I'm contributing an answer as I experienced this problem when putting a fitted XGBRegressor model into production. Thus, this is a solution for cases where you cannot select column names from a y training or testing DataFrame, though there may be cross-over which could be helpful.
The model had been fit on a Pandas DataFrame, and I was attempting to pass a single row of values as a np.array to the predict function.
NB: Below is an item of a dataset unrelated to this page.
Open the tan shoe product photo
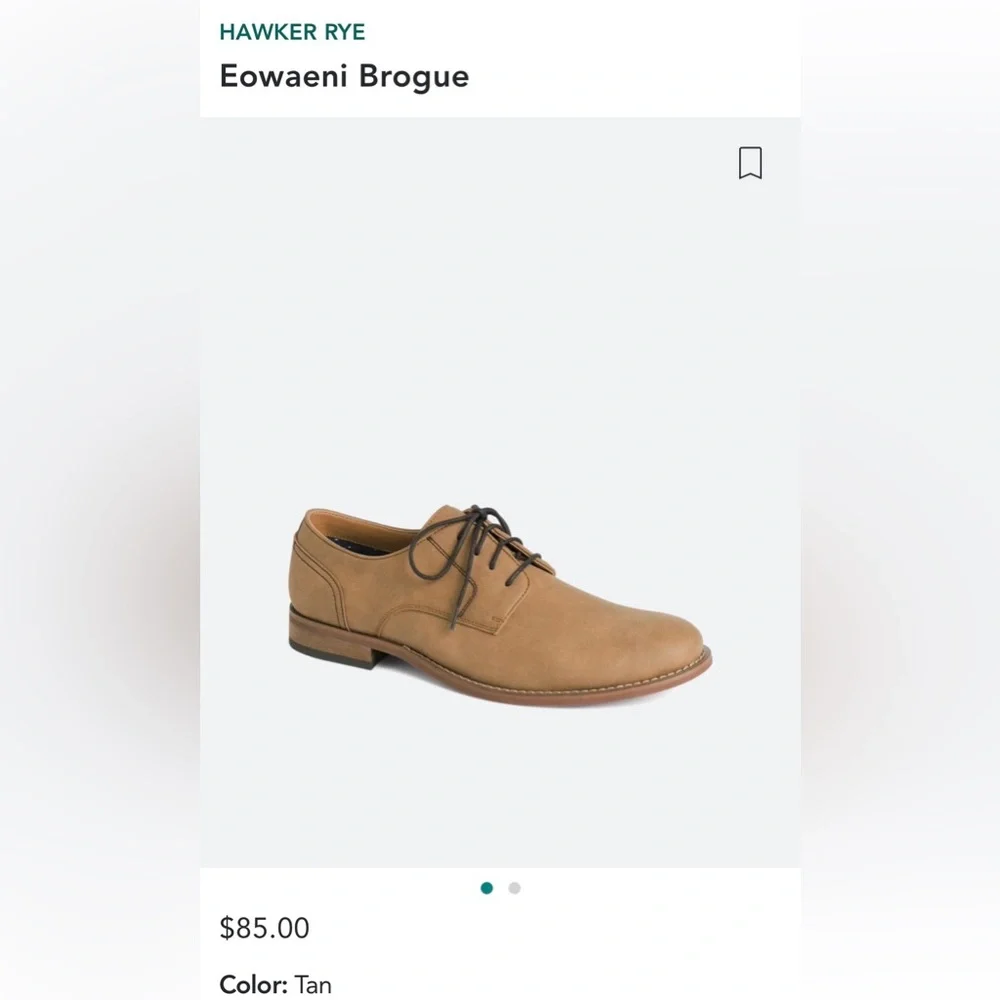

Processing the values of the array had already been performed (reverse label encoded, etc.), and the array was all numeric values.
I got the familiar error:
ValueError: feature_names mismatch
followed by a list of the features, followed by a list of the same length: ['f0', 'f1' ....]
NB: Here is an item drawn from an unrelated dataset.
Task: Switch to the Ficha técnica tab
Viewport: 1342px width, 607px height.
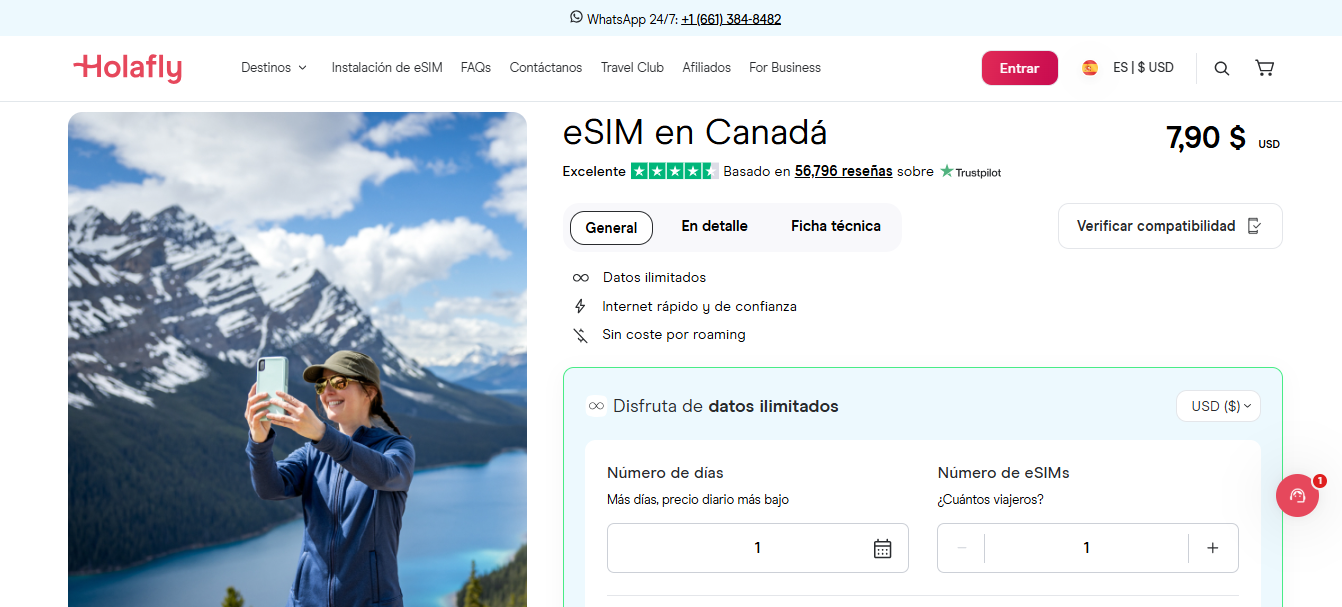Action: pos(836,227)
While there are no doubt more direct solutions, I had little time and this fixed the problem:
- Make the input vector a Pandas Dataframe:
series = {'feature1': [value],
'feature2': [value],
'feature3': [value],
'feature4': [value],
'feature5': [value],
'feature6': [value],
'feature7': [value],
'feature8': [value],
'feature9': [value],
'feature10': [value]
}
self.vector = pd.DataFrame(series)
- Get the feature names that the trained model knows:
names = model.get_booster().feature_names
- Select those feature from the input vector DataFrame (defined above), and perform iloc indexing:
result = model.predict(vector[names].iloc[[-1]])
The iloc transformation I found here.
Selecting the feature names – as models in the Scikit Learn implementation do not have a feature_names
attribute – using get_booster( ).feature_names
I found in @Athar post above.
Check out the the documentation to learn more.
Hope this helps.